Machine Learning: Science and Technology 5, 025066 (2024)

The utility of a quantum computer depends heavily on the ability to reliably perform accurate quantum logic operations. For finding optimal control solutions, it is of particular interest to explore model-free approaches, since their quality is not constrained by the limited accuracy of theoretical models for the quantum processor - in contrast to many established gate implementation strategies. In this work, we utilize a continuous-control reinforcement learning algorithm to design entangling two-qubit gates for superconducting qubits; specifically, our agent constructs cross-resonance and CNOT gates without any prior information about the physical system.
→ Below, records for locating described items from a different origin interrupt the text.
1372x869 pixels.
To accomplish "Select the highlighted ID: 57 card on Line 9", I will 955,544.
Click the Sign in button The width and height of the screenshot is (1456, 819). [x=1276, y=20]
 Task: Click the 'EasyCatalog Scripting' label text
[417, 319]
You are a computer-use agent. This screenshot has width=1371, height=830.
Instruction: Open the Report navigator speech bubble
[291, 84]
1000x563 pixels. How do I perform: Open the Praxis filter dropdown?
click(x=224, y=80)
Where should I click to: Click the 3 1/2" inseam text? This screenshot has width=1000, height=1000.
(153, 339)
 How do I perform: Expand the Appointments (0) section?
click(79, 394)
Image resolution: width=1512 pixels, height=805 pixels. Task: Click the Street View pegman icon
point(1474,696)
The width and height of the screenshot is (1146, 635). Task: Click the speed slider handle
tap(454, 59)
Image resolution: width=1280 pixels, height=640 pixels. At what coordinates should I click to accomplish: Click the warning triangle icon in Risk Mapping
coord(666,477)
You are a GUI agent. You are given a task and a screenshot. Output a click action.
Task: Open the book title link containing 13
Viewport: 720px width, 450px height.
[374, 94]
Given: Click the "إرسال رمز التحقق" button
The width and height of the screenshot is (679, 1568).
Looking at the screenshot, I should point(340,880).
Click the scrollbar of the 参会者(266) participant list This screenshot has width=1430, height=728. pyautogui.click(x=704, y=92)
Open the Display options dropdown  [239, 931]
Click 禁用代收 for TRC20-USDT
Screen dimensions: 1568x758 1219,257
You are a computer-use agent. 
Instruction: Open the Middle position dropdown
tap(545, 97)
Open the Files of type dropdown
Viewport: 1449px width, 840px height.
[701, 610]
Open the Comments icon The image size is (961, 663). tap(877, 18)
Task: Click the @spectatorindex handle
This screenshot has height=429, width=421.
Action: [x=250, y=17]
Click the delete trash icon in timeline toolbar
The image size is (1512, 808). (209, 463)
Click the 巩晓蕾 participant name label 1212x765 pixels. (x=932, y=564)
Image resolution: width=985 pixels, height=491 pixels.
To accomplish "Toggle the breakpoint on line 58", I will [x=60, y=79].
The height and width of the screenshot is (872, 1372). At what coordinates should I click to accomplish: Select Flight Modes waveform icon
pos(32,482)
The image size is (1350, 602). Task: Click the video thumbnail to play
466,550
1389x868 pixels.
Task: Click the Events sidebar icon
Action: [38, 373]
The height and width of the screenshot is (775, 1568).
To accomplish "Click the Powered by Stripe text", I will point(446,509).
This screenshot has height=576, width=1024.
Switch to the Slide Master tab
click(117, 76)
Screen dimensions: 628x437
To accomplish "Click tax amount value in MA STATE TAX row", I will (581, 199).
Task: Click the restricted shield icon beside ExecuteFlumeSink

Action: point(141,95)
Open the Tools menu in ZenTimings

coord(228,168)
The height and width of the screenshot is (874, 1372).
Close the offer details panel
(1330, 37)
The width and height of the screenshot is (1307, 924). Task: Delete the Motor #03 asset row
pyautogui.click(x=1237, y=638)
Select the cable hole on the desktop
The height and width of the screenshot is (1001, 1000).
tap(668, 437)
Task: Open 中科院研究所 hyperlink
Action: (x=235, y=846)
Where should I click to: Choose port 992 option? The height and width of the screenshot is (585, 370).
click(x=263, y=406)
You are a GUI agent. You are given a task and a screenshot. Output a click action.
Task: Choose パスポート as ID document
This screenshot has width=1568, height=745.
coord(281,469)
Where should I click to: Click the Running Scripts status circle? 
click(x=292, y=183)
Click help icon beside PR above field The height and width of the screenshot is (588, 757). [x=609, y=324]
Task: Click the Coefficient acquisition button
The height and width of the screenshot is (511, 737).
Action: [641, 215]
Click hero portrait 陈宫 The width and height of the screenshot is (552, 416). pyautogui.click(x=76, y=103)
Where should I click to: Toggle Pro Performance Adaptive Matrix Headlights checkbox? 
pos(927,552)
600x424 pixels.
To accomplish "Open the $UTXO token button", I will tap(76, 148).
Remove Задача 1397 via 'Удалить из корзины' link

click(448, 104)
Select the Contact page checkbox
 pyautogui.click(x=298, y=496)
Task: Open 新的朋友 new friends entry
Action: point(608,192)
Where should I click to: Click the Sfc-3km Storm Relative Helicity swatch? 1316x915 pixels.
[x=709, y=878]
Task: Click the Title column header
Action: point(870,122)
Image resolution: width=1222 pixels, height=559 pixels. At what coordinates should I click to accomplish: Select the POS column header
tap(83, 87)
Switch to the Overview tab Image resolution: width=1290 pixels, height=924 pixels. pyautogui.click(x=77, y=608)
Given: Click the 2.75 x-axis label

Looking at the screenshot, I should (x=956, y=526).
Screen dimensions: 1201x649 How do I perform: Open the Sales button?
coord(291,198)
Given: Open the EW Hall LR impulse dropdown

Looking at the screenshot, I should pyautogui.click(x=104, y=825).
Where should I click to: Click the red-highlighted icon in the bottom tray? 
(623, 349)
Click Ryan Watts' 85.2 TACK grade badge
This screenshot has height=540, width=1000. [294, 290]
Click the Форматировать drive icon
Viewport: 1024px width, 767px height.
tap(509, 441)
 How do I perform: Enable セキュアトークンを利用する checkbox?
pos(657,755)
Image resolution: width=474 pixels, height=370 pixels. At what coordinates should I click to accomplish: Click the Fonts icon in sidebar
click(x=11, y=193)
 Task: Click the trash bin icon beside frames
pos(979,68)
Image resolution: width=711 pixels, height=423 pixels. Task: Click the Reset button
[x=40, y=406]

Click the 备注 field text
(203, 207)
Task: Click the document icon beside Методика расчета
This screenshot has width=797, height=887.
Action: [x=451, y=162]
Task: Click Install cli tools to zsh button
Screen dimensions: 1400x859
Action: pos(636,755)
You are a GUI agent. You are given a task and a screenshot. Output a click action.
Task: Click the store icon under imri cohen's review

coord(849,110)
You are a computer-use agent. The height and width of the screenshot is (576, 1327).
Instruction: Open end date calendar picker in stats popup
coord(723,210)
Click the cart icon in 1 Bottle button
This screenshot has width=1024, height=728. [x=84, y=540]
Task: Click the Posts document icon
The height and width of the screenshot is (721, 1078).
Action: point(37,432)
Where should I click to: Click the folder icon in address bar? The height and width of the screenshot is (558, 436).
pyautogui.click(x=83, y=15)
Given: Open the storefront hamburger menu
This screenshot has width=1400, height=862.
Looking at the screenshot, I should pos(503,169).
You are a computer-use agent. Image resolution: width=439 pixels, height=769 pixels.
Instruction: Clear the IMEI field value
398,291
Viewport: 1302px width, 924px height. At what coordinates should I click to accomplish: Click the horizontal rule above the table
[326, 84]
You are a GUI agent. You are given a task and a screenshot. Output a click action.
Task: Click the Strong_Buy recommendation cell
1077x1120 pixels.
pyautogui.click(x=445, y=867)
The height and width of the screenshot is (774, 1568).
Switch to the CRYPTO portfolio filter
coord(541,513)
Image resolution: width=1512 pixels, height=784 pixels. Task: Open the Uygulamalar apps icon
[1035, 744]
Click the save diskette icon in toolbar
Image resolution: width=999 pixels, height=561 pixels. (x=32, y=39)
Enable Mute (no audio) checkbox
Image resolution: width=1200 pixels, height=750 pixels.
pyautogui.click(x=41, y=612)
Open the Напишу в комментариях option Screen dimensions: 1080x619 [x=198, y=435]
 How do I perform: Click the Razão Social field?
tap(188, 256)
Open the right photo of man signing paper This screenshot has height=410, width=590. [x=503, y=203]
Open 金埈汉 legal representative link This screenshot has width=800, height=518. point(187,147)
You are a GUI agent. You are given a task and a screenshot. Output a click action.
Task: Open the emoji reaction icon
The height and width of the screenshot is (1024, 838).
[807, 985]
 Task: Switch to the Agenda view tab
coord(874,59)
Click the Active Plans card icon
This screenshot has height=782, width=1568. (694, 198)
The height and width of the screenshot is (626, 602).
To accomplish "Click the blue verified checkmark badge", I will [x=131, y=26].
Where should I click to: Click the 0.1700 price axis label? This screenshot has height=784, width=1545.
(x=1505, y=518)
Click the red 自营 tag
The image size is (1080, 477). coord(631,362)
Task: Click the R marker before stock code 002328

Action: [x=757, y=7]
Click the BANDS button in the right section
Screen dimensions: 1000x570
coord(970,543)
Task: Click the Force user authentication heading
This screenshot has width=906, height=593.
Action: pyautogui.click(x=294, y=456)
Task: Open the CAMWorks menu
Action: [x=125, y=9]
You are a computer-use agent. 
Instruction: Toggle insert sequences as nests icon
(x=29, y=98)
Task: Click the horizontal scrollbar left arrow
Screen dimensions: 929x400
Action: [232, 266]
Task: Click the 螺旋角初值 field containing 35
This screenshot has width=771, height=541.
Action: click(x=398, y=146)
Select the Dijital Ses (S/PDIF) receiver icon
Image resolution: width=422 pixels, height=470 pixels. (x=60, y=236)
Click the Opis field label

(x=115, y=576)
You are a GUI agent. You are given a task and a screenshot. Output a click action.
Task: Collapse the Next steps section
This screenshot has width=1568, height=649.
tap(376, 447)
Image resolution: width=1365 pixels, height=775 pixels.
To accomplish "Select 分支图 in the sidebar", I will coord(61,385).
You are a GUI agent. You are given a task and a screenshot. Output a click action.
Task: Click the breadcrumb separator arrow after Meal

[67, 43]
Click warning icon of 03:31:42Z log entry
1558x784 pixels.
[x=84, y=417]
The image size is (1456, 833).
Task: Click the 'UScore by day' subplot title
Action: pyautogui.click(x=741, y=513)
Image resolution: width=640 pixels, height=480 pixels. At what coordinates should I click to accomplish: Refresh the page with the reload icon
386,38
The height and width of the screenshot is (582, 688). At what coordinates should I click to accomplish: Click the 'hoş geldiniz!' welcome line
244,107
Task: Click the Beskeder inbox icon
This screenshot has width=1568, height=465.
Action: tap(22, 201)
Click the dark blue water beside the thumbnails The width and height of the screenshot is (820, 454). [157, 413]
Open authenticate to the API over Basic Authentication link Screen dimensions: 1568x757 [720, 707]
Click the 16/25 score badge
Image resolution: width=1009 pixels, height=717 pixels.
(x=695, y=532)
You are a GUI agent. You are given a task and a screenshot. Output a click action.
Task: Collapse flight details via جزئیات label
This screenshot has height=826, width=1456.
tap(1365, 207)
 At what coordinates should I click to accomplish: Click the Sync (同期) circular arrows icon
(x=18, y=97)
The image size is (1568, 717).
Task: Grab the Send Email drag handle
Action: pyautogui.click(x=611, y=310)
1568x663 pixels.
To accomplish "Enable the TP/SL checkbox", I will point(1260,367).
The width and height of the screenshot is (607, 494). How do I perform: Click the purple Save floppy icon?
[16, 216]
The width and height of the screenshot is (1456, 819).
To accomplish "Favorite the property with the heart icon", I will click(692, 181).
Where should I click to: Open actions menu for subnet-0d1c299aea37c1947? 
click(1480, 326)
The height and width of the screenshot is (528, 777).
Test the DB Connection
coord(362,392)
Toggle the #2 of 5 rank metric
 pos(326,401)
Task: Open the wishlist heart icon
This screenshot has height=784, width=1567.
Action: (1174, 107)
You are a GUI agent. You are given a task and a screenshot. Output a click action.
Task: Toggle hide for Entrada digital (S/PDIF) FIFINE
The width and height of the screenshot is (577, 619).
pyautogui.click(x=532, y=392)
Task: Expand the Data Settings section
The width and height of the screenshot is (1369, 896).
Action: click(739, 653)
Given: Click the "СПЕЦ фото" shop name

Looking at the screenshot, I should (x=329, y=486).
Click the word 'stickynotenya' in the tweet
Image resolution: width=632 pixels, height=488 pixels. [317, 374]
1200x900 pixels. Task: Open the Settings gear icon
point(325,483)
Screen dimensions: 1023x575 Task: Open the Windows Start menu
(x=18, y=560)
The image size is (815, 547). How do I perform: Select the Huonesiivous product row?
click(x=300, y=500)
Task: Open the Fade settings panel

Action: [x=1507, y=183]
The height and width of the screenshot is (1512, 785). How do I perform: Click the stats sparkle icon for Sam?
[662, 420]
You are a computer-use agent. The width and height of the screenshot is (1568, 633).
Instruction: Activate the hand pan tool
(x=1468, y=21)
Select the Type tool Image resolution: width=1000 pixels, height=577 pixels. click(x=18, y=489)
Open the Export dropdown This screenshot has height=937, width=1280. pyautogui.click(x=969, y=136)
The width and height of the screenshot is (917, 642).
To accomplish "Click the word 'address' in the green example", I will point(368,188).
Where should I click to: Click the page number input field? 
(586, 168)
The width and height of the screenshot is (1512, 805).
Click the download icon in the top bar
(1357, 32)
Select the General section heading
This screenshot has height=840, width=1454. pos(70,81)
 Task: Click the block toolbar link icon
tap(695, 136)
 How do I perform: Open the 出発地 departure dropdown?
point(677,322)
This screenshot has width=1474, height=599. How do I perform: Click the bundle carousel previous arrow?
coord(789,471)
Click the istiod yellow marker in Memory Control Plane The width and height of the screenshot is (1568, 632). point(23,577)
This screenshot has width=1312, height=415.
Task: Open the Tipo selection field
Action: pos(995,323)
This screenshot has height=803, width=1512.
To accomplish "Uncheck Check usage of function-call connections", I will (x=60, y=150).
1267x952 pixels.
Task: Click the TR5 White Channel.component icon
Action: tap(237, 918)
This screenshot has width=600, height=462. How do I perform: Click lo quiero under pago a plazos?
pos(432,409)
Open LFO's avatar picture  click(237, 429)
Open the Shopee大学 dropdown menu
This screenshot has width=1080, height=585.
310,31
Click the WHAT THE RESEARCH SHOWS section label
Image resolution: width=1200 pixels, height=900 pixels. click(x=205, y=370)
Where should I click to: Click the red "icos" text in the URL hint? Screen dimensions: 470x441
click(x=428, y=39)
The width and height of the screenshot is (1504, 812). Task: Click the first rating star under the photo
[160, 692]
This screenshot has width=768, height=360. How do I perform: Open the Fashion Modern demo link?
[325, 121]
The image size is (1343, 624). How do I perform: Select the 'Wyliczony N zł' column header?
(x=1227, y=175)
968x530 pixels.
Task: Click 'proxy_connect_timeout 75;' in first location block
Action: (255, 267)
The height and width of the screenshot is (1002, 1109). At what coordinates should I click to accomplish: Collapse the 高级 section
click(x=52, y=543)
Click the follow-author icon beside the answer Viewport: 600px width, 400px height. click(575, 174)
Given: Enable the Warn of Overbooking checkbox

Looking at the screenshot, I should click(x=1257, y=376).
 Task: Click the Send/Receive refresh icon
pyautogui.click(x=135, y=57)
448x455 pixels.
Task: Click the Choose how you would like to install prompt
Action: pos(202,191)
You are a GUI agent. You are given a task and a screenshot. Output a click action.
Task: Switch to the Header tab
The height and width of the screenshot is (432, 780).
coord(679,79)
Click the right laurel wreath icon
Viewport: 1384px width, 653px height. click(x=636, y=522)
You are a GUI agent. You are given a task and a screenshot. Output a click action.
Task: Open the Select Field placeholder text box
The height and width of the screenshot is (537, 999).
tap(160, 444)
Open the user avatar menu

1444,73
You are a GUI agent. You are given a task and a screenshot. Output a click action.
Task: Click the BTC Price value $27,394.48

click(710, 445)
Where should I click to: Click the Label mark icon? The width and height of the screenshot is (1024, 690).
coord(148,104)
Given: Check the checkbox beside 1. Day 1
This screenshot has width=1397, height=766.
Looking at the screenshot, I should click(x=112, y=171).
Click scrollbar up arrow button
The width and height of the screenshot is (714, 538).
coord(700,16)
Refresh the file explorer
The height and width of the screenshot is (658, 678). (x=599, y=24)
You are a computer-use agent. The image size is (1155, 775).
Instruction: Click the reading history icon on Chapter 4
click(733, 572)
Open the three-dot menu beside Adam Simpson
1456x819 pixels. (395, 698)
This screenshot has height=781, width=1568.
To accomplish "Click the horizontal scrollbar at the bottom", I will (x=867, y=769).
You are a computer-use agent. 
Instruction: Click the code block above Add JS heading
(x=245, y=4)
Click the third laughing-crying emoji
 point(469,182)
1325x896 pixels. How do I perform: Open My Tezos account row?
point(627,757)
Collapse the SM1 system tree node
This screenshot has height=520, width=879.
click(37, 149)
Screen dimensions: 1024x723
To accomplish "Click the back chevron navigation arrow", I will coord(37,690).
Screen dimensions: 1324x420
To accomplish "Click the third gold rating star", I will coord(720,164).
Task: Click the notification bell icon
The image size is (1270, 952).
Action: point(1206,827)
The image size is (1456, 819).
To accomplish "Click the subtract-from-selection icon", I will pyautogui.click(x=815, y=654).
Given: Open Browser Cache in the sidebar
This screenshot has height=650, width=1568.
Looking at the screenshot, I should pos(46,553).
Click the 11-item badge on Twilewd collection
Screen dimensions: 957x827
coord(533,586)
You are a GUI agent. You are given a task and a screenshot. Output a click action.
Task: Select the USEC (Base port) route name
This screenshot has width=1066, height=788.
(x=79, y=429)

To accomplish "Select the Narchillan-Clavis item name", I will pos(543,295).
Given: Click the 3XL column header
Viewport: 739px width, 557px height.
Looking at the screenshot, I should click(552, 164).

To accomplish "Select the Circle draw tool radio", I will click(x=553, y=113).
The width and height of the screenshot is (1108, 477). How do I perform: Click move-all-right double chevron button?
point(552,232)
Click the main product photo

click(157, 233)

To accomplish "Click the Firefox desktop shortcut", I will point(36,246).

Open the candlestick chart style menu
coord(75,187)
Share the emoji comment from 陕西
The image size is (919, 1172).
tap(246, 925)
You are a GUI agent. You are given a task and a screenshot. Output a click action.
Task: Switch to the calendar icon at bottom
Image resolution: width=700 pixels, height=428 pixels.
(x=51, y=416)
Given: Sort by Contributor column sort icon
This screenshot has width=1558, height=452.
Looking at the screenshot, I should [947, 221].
Using a simulated environment of fixed-frequency, fixed-coupling transmon qubits, we demonstrate the capability to generate novel pulse sequences that outperform the standard cross-resonance gates in both fidelity and gate duration, while maintaining a comparable susceptibility to stochastic unitary noise. We further showcase an augmentation in training and input information that allows our agent to adapt its pulse design abilities to drifting hardware characteristics, importantly with little to no additional optimization. Our results exhibit clearly the advantages of unbiased adaptive-feedback learning-based optimization methods for transmon gate design.